1982 Anayasası'na göre, bazı özel durumlarda askıya alınma hali hariç, herkes haberleşmenin gizliliği esasına bağlı bir şekilde haberleşme özgürlüğüne sahiptir. Bu açıdan haberleşme hakkına saygı göstermesi zorunluluğu çeşitli düzenlemelerle koruma altına alınmıştır.

Belli bazı suçlar bakımından yapılan soruşturma ve kovuşturmalarda, suç işlendiğine ilişkin kuvvetli şüphe sebeplerinin varlığı ve başka suretle delil elde edilmesi imkanının bulunmaması durumunda, hakim veya gecikmesinde sakınca bulunan hallerde Cumhuriyet savcısının kararıyla şüpheli veya sanığın telekomünikasyon yoluyla iletişimi tespit edilebilir, dinlenebilir, kayda alınabilir ve sinyal bilgileri değerlendirilebilir. Cumhuriyet savcısı tarafından karar veriliyorsa bu karar derhal hakimin onayına sunulur ve hakim, kararını en geç yirmidört saat içinde verir. Belirlenen esas ve usuller dışında hiç kimse, bir başkasının telekomünikasyon yoluyla iletişimini dinleyemez ve kayda alamaz. Bu çerçevede delil elde edilirse bu delil hukuka aykırı delil hükmünde sayılır. Ayrıca kişiler arasındaki konuşmaları, taraflardan herhangi birinin rızası olmaksızın dinleyen veya bunları bir ses alma cihazı ile kaydeden kişi, iki yıldan beş yıla kadar hapis cezası ile cezalandırılır.

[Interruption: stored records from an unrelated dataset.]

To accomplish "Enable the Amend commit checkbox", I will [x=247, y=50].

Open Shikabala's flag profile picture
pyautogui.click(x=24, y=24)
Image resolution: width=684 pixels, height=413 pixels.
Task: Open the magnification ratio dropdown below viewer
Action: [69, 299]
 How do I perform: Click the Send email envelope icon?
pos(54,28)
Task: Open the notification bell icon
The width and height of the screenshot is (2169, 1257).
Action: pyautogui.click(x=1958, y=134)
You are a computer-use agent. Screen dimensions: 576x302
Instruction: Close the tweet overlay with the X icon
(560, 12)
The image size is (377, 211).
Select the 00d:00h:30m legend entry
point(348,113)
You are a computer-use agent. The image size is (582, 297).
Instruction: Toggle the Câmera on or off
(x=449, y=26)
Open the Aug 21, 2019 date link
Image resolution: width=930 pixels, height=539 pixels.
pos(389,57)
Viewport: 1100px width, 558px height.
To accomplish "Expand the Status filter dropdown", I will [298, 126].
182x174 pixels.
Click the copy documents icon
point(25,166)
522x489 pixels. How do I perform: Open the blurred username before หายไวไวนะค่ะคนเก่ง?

Ancak Yüksek Yargıtay'ın da istikrar kazanmış yaklaşımına göre kişinin, bir daha kanıt elde etme olanağının bulunmadığı ve yetkili makamlara başvurma imkanının olmadığı ani gelişen durumlarda, örneğin, kendisine karşı işlenmekte olan (cinsel saldırı, hakaret, tehdit, yağma, rüşvet, iftira veya şantaj gibi) bir suç söz konusu olduğunda ya da kendisine veya aile birliğine yönelen, onurunu zedeleyen hallerde; haksız bir saldırıyı önlemek ve o an için mevcut durumu sabit hale getirmek adına, bir daha elde edememe veya kaybolma olasılığı bulunan kanıtların tespiti ve kaybolmasını engelleyip, yetkili makamlara sunmak amacıyla, saldırıyı gerçekleştiren tarafın bilgisi ve rızası dışında, konuşma ve haberleşme içeriklerini veya özel hayata ilişkin ses ve görüntülerini dinlemek ya da kaydetmek hukuka uygundur. Bu açıdan kişiler adli ve idari soruşturmaya konu olan iddiasını ispatlamak gayesiyle bu tür bir eylemde bulunuyor ise, hukuka aykırı hareket ettiği bilinciyle tasarrufta bulunmadığı düşünülmeli ve bu delile yasak delil muamelesi yapılmamalıdır. Buna karşılık dinleme ve kayıt ile ilgili bir hazırlık içerisine girilmesi halinde yani tesadüfen değil organize şekilde, delil yaratma düşüncesi içinde hareket edildiğinde elde edilen delilin hukuken kullanılması olanağı ortadan kalkacaktır.

Örneğin bir kamu personelinin esasında vazifesi olan bir hususta işi sürüncemede bırakarak sorunun halledilmesi için rüşvet istemesi durumunda bununla ilgili yapılan telefon görüşmelerinin kaydedilmesi mümkündür. Zira rüşvet talebine yönelik beyanın bir daha tekrarlanmaması ve bu sebeple delil elde edilememesi olasılığı yüksektir. Ansızın gelişen bu durum karşısında ses kaydı yapılması zorunlu ve hukuken caizdir. Esasında Türk Ceza Kanunu, ortaya konulan delilin, kanuna aykırı olarak elde edilmesi durumunda reddolunmasını öngörmüştür. Bununla birlikte yukarıda belirttiğimiz çerçeveye sadık şekilde delil elde edilmesi durumunda yargılamada kullanılması olanaklı olacaktır.